In at least some cases, it’s true that Fairtrade and generic coffe are substitutes: people stop using generic because they perceive it as unfair. I don’t know if the total demand is fixed, but that strikes me as a reasonable assumption. Jim and I agreed back in August that such an interpretation is closer to reality than a single market model.
However, that does not produce the conclusions that Fairtrade benefits Mexican farmers at the expense of Ethiopians. I am not aware of evidence showing that more “affluent” coffe farmers are more likely or more able to become Fairtrade certified than less affluent producers.
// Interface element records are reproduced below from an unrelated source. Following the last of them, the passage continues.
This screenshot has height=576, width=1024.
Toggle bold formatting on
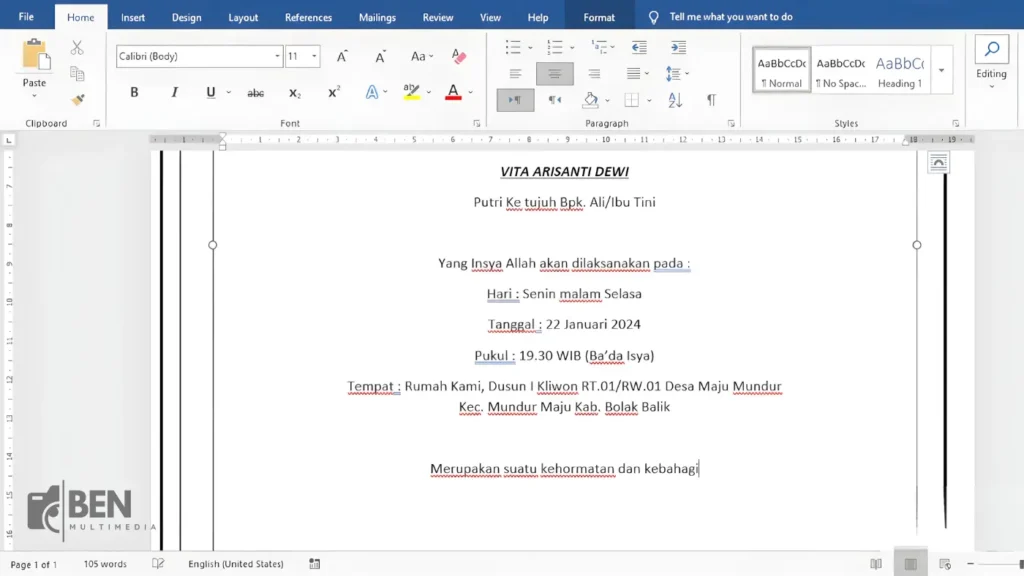click(x=133, y=92)
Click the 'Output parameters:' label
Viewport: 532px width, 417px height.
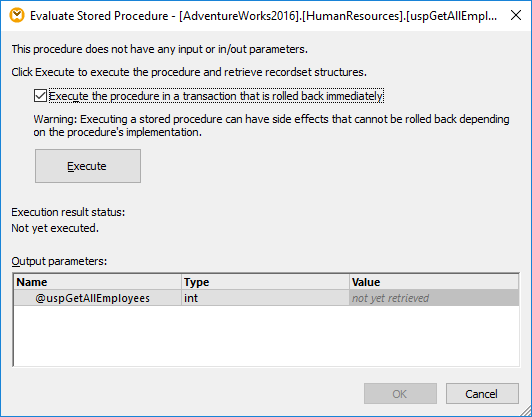[x=59, y=261]
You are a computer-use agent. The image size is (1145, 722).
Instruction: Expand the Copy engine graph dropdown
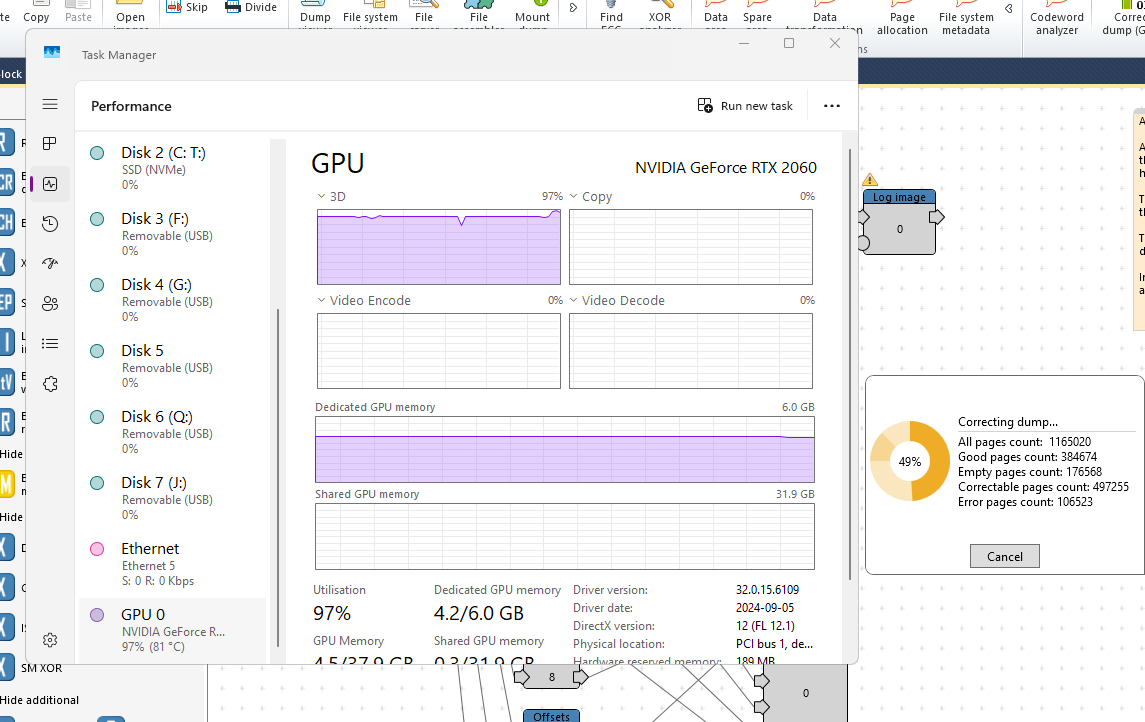tap(591, 196)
Does anyone know more?
Rewarding becoming fair trade coffee being easier for richer farmers, i have heard the following arguments;
– There is a lag between starting organic produiction and certification; this lag is a capital cost since a producer has to bear the costs fo fiar trade farming but gets none of the benefits until he is certified (that is has to keep selling the coffee as generic in the meantime) the lag between the two events is costly so more capital-rich proudcers (or producers in countries with better banking systems) are btter able to afford it.
– iirc to be a “fair trade” producer one must be a memeber of a co-op of farmers all of whom must own their own land and not hire more than a certain share of tohers labour (basically small famr owners) to the extent that those who own land are richer than those who do not (and thus cannot be fair trade farmers no matter how much they want to or how much someone would be willing to pay them) and in so far as the poorer landless farmers cannot have access to a loan (which seems reasonable) then they cannot go into fiar trade production and the substition mentioned in Jims comment takes place.